= ASSIGNMENT =
Here is the task for the records below: repeat exactly the lines from the one with "Custom Web/App (40, 2312)" to the one with "Latest from the TMW Garage (81, 678)", both included, and nothing else.

= GIVEN RECORDS =
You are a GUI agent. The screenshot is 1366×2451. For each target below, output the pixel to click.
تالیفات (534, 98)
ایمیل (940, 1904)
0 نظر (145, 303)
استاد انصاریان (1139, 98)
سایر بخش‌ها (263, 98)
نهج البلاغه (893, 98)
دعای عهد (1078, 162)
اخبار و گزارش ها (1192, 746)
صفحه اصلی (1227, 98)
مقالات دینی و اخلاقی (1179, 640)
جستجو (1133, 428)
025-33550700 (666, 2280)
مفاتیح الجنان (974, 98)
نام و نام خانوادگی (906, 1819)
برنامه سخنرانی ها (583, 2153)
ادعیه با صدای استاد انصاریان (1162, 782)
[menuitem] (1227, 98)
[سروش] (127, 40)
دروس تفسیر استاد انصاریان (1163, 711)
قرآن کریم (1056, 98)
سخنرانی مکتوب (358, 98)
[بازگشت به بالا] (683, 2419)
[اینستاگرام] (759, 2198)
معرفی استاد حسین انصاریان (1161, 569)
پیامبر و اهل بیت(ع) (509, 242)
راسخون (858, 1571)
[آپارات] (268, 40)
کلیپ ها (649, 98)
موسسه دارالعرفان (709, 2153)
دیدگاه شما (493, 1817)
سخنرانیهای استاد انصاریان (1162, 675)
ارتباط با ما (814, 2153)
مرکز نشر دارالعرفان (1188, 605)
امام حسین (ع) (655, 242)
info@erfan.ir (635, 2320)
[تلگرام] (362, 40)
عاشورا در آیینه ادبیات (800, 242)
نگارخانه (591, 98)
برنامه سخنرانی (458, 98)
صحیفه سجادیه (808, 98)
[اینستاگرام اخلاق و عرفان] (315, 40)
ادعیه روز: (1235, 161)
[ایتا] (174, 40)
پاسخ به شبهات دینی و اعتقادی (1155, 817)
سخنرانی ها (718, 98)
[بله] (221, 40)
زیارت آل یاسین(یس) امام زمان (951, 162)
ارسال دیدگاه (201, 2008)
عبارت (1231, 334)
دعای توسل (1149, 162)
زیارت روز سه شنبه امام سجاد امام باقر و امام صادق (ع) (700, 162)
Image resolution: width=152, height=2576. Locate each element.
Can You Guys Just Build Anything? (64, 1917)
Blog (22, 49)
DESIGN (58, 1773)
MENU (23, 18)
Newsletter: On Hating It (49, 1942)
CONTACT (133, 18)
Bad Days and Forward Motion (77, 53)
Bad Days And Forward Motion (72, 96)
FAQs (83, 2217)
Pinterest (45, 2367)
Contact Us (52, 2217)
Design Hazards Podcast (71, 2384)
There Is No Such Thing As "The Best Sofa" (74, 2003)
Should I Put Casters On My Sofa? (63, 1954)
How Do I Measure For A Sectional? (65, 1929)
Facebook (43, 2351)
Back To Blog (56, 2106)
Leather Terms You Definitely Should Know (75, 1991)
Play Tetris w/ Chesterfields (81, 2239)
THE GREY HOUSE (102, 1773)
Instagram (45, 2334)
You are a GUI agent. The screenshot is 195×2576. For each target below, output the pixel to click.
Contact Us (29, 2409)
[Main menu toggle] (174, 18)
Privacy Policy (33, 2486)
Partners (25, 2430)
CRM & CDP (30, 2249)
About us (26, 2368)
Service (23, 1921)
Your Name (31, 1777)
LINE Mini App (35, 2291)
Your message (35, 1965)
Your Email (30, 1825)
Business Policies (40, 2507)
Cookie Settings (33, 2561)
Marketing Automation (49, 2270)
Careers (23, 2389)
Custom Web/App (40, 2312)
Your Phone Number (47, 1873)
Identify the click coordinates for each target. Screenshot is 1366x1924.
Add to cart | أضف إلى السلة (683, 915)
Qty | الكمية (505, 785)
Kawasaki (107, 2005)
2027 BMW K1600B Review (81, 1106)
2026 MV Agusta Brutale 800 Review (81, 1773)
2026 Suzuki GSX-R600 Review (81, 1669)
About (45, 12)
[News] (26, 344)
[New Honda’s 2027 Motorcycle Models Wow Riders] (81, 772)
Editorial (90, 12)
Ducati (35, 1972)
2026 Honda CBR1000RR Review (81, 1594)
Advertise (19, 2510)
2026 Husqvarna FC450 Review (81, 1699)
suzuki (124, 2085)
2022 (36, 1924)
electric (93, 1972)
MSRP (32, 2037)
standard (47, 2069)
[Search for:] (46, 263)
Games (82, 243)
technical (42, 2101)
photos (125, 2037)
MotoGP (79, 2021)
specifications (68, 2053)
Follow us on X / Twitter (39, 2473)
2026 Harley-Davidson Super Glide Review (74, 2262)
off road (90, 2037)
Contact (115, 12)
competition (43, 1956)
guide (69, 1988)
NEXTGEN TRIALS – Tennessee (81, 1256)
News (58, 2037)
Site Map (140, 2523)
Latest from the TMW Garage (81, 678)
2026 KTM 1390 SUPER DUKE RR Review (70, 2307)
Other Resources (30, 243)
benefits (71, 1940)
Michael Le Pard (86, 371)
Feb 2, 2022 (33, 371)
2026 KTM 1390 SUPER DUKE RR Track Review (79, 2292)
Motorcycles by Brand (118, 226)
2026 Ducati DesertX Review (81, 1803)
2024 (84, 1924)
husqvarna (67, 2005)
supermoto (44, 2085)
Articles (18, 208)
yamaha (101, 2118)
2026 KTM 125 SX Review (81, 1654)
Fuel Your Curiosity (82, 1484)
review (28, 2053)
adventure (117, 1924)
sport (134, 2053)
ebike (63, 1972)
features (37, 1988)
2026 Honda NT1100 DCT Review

= RESULT =
Custom Web/App (40, 2312)
Your Phone Number (47, 1873)
Identify the click coordinates for each target. Screenshot is 1366x1924.
Add to cart | أضف إلى السلة (683, 915)
Qty | الكمية (505, 785)
Kawasaki (107, 2005)
2027 BMW K1600B Review (81, 1106)
2026 MV Agusta Brutale 800 Review (81, 1773)
2026 Suzuki GSX-R600 Review (81, 1669)
About (45, 12)
[News] (26, 344)
[New Honda’s 2027 Motorcycle Models Wow Riders] (81, 772)
Editorial (90, 12)
Ducati (35, 1972)
2026 Honda CBR1000RR Review (81, 1594)
Advertise (19, 2510)
2026 Husqvarna FC450 Review (81, 1699)
suzuki (124, 2085)
2022 (36, 1924)
electric (93, 1972)
MSRP (32, 2037)
standard (47, 2069)
[Search for:] (46, 263)
Games (82, 243)
technical (42, 2101)
photos (125, 2037)
MotoGP (79, 2021)
specifications (68, 2053)
Follow us on X / Twitter (39, 2473)
2026 Harley-Davidson Super Glide Review (74, 2262)
off road (90, 2037)
Contact (115, 12)
competition (43, 1956)
guide (69, 1988)
NEXTGEN TRIALS – Tennessee (81, 1256)
News (58, 2037)
Site Map (140, 2523)
Latest from the TMW Garage (81, 678)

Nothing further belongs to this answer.